Même son de cloche chez cet autre sculpteur rencontré aussi au centre d’exposition artisanale de N’Zérékoré.
« J’ai grandi avec ce travail de sculpteur. C’est une partie de moi. Mais le problème est que nous rencontrons beaucoup de difficultés. Nous travaillons pour nous-même et tout ce qu’on fait c’est par nos propres moyens. Nous n’avons aucune aide. Pour gagner les matériels ce n’est pas facile pour nous. J’essaie de joindre les deux bouts et j’espère que ça ira un jour », espère Me Sidiki Traoré qui a intégré le centre d’exposition artisanal depuis son inauguration.
« J’étais ici bien avant la construction du centre d’exposition artisanal. On ne nous a pas imposé de payer la location mais c’est nous qui faisons les entretiens de la cour et quelques petites dépenses. C’est nous qui payions les gardiens avant.
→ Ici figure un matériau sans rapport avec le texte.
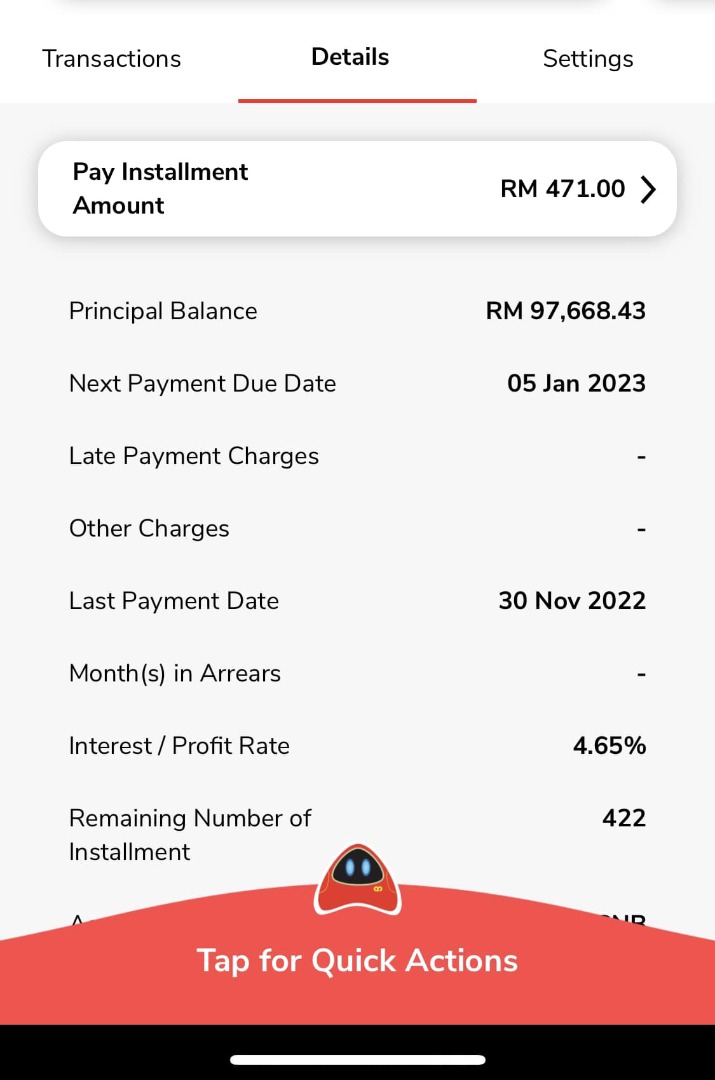Screen dimensions: 715x1080
Task: Tap for Quick Actions banner
Action: [357, 961]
C’est récemment que l’Etat a pris la paye des gardiens en charge, sans quoi on ne pourra pas continuer parce que sans le tourisme ça ne marche pas », a-t-il mentionné.
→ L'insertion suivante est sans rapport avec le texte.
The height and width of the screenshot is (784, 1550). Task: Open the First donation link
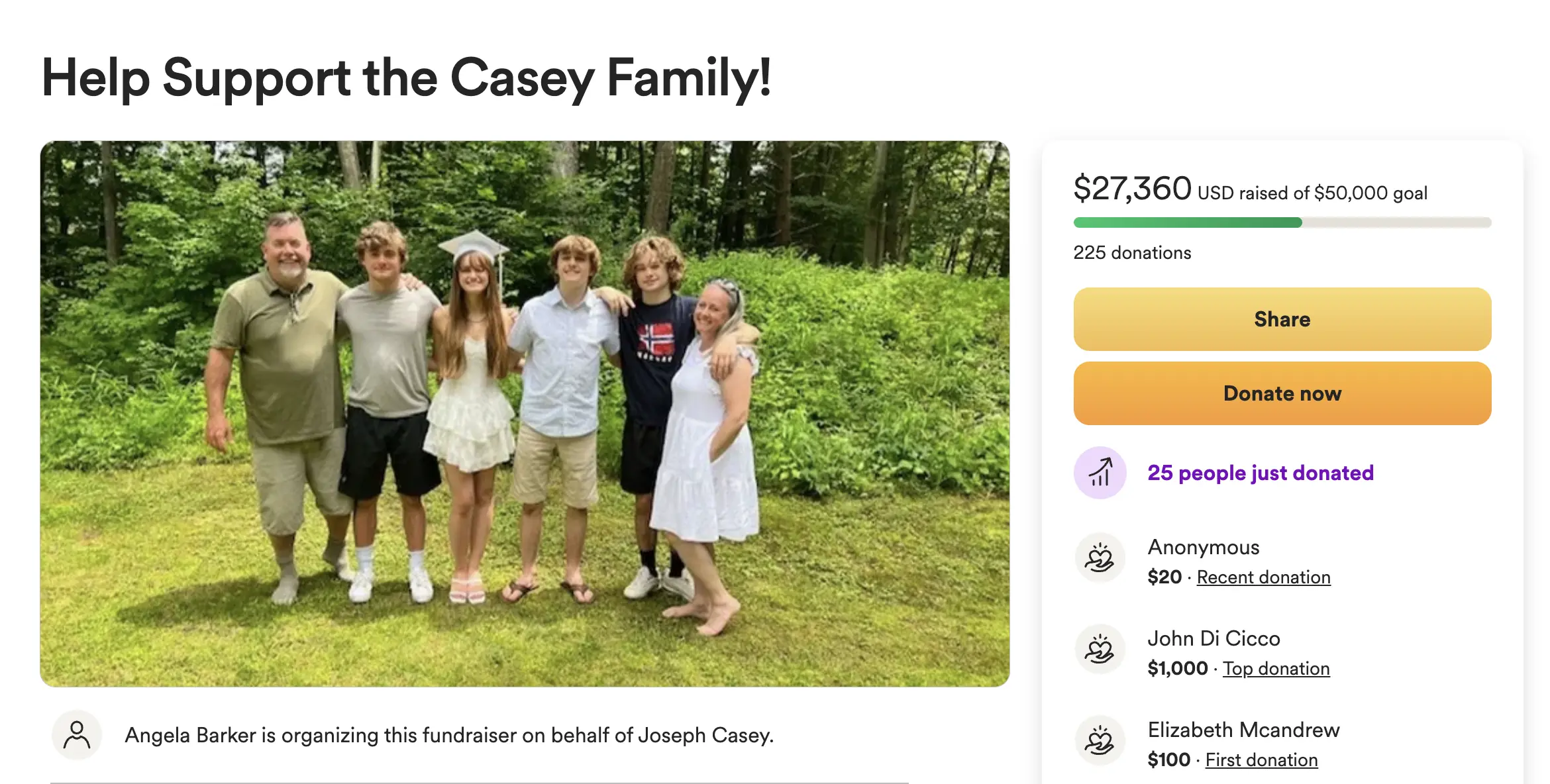(x=1261, y=760)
Poursuivant, il indique que le ministère de tutelle a promis de mettre le cap sur la situation du centre qui se trouve aujourd’hui quasiment abandonné par les artistes.
« Le ministère de la Culture lors de son passage dans la région, nous a promis beaucoup de choses. On vient d’avoir un nouveau directeur du centre qu’on n’avait même pas . On était lié au bureau préfectoral mais qui ne faisait rien absolument. Mais avec l’arrivée du nouveau directeur du centre, même si rien n’est fait pour le moment, ils nous ont promis de faire chose comme la rénovation du centre. On garde notre mal en patience puisqu’on a l’espoir que ça finira par changer », a dit Sidiki Traoré.
Pour ces sculpteurs, chaque œuvre d’art incarne une valeur culturelle et une utilité. Le Limba baga, le Matcholi et le Massagui au pays toma en sont des illustrations parfaites.
« Le Limba Baga, c’est la déesse de la fécondité. Il était représenté sur les billets de 5000 GNF, Le roi de la culture Toma ou protecteur du royaume Toma appelé Massagui. Si un Toma jure sur le Massagui, ce qui veut dire qu’il tiendra à cette chose jusqu’au bout. Il sortait une fois par an lors de la prise des grandes décisions ou les grandes festivités au cours desquelles le roi sort avec son épouse. Le Matcholi est quant à lui, le protecteur de la pêche. C’est pour les peuples vivant au bord de la mer. C’est une boussole qu’on posait sur la pirogue qui permet de les diriger vers la bonne direction », a précisé Sidiki Traoré.
Pour le rayonnement de leur métier, ces artisans sollicitent l’aide du gouvernement.
Mais si rien n’est fait pour la promotion de la sculpture dans la préfecture de N’Zérékoré, elle risque de disparaître au grand dam des professionnels de ce métier.